Ele defende que, se o objetivo é reduzir o uso do dólar nas transações comerciais, a melhor maneira seria utilizar o real nas transações, uma vez que a moeda brasileira é relativamente a divisa mais sólida na região.
“Se é uma moeda só para fluxos comerciais e financeiros, não é moeda fiduciária. É um preço de referência. Se o objetivo é criar uma referência para fugir do dólar, ela já está criada. Ela atende por real”, afirma.
O economista, no entanto, reconhece as dificuldades políticas para que outros países, incluindo a Argentina, aceitem fazer trocas usando o real, o que, na prática, inviabiliza a ideia.
Mensagem política
Para Lia Valls, coordenadora dos estudos de comércio exterior da FGV/Ibre e professora da UERJ, a criação de uma moeda comum é uma maneira de a Argentina contornar o problema da restrição de dólares, mas a medida seria de difícil implementação.

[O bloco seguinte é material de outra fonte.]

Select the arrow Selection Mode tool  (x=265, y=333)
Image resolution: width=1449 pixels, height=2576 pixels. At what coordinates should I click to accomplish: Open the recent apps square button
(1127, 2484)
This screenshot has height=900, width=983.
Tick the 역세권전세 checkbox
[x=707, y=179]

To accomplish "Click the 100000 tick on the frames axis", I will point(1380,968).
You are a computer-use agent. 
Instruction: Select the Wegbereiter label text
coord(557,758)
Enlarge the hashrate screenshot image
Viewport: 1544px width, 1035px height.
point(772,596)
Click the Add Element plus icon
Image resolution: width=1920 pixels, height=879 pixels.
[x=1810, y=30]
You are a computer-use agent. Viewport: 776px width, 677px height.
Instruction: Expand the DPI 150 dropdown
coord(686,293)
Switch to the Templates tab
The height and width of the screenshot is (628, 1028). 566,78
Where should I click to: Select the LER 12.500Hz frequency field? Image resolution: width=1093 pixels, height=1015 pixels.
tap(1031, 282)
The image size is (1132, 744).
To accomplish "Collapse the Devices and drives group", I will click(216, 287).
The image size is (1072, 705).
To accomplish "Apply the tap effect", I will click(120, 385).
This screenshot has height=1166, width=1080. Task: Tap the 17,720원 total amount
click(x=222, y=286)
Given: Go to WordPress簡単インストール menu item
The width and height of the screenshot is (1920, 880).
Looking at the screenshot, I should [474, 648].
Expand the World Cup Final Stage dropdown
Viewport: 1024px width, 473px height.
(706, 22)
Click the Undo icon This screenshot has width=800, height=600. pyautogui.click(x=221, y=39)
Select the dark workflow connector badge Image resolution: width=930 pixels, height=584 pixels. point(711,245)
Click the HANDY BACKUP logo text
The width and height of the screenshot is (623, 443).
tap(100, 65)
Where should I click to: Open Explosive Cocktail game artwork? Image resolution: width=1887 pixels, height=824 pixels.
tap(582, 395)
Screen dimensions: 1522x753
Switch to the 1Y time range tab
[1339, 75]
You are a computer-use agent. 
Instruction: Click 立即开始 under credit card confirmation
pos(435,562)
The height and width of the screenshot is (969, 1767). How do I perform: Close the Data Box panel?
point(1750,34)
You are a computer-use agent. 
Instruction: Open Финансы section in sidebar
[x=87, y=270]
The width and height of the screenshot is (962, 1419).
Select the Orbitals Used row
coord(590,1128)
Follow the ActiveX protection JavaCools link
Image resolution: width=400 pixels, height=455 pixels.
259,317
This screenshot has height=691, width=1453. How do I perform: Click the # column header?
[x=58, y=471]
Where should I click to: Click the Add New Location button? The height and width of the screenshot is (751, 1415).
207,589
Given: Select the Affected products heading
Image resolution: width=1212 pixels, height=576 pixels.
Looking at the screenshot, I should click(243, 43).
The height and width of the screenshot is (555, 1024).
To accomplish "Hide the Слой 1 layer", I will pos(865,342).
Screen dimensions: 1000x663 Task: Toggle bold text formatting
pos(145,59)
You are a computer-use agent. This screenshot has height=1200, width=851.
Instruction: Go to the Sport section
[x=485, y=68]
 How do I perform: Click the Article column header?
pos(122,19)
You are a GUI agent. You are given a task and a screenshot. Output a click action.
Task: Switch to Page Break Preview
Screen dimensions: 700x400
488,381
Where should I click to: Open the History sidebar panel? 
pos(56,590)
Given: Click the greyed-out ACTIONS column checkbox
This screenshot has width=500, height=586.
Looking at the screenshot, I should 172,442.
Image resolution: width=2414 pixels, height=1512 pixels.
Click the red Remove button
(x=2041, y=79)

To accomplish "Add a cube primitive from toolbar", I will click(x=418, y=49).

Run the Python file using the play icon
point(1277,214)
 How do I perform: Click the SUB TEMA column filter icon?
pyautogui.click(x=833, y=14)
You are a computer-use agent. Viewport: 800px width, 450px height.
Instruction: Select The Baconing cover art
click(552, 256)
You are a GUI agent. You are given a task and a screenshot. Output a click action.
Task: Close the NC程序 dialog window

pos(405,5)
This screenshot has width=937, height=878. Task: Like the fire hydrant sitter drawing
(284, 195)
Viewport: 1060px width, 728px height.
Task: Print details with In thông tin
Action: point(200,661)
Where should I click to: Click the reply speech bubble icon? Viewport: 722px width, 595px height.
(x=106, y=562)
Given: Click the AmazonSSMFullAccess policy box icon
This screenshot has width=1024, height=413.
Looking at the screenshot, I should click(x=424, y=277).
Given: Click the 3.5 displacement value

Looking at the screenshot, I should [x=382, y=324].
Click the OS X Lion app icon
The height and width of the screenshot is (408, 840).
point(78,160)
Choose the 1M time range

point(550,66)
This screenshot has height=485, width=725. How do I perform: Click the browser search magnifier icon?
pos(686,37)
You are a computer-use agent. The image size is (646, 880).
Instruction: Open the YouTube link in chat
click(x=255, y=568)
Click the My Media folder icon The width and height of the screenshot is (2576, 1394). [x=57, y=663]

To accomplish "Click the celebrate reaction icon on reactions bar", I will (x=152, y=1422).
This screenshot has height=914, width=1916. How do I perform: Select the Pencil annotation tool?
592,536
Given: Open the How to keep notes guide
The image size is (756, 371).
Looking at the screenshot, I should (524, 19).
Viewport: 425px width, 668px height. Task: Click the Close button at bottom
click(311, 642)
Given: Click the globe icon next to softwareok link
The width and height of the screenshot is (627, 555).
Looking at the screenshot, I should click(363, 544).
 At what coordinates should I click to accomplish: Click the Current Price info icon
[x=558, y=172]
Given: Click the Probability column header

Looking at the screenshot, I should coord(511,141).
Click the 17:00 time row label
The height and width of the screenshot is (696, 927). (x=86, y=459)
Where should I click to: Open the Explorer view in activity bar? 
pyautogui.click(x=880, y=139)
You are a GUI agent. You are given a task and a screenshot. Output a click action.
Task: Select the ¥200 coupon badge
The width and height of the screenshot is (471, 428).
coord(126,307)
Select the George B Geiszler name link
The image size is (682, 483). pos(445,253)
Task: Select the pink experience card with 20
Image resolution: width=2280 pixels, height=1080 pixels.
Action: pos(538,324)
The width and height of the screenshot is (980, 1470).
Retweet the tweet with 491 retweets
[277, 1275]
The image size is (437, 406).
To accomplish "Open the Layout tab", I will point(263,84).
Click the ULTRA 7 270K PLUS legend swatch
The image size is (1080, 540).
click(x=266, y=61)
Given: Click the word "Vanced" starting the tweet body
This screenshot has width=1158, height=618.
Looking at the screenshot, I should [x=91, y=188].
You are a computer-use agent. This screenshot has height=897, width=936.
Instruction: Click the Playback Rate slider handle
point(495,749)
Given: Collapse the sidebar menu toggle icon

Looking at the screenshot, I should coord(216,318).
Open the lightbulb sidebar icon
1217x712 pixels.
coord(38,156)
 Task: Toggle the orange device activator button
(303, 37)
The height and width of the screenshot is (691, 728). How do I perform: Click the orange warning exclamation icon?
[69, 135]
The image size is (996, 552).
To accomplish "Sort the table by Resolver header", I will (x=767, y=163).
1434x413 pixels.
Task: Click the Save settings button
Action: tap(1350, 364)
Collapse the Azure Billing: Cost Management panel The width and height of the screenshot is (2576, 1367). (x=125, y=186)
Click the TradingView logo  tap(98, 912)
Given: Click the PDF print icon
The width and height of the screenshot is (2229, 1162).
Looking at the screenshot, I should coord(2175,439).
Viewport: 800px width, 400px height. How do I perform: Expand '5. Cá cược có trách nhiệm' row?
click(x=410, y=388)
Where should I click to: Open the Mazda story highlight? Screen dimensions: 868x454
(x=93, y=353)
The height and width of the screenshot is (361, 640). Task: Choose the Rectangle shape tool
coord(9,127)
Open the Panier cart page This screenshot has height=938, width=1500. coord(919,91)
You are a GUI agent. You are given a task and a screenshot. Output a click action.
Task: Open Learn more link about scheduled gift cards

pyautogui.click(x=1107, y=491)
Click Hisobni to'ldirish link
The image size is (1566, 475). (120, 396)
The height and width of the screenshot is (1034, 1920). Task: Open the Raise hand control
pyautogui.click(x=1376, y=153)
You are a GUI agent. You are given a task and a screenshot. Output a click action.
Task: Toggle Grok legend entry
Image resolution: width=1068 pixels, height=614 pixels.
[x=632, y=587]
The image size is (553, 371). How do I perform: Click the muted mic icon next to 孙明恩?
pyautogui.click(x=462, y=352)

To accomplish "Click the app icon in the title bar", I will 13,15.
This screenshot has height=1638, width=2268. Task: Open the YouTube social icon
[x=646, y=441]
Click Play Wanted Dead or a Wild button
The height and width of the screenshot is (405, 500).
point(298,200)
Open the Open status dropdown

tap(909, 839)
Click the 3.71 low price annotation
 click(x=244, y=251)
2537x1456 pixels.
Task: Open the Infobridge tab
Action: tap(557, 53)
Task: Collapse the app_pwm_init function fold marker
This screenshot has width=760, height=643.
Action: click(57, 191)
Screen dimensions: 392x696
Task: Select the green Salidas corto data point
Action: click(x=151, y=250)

“O problema é criar um ambiente de credibilidade para que a moeda seja aceita, o que no momento, é difícil ter. Como se sabe que a Argentina tem restrições cambiais fortes, aí complica mais. As empresas ficam com medo. Será que ela vai honrar? Como vai ser isso? Além disso, a moeda tem que ter um lastro. O lastro vai ser físico? Vai lastrear em petróleo? Não sei se os países vão querer”, afirma.
A pesquisadora vê no anúncio sobre a moeda mais um sinal político dos governos de Alberto Fernández e Luiz Inácio Lula da Silva, de que passarão a dar mais importância à integração regional dos países da América Latina, algo que estava em segundo plano no governo do ex-presidente Jair Bolsonaro.
“O sinal político está mais do que sendo dado. Tem que arrumar ações concretas para ver como viabiliza. Sempre lembrando isso, que o Estado pode dar os instrumentos, uma institucionalidade favorável, mas quem faz o comércio é o setor privado”, diz a pesquisadora.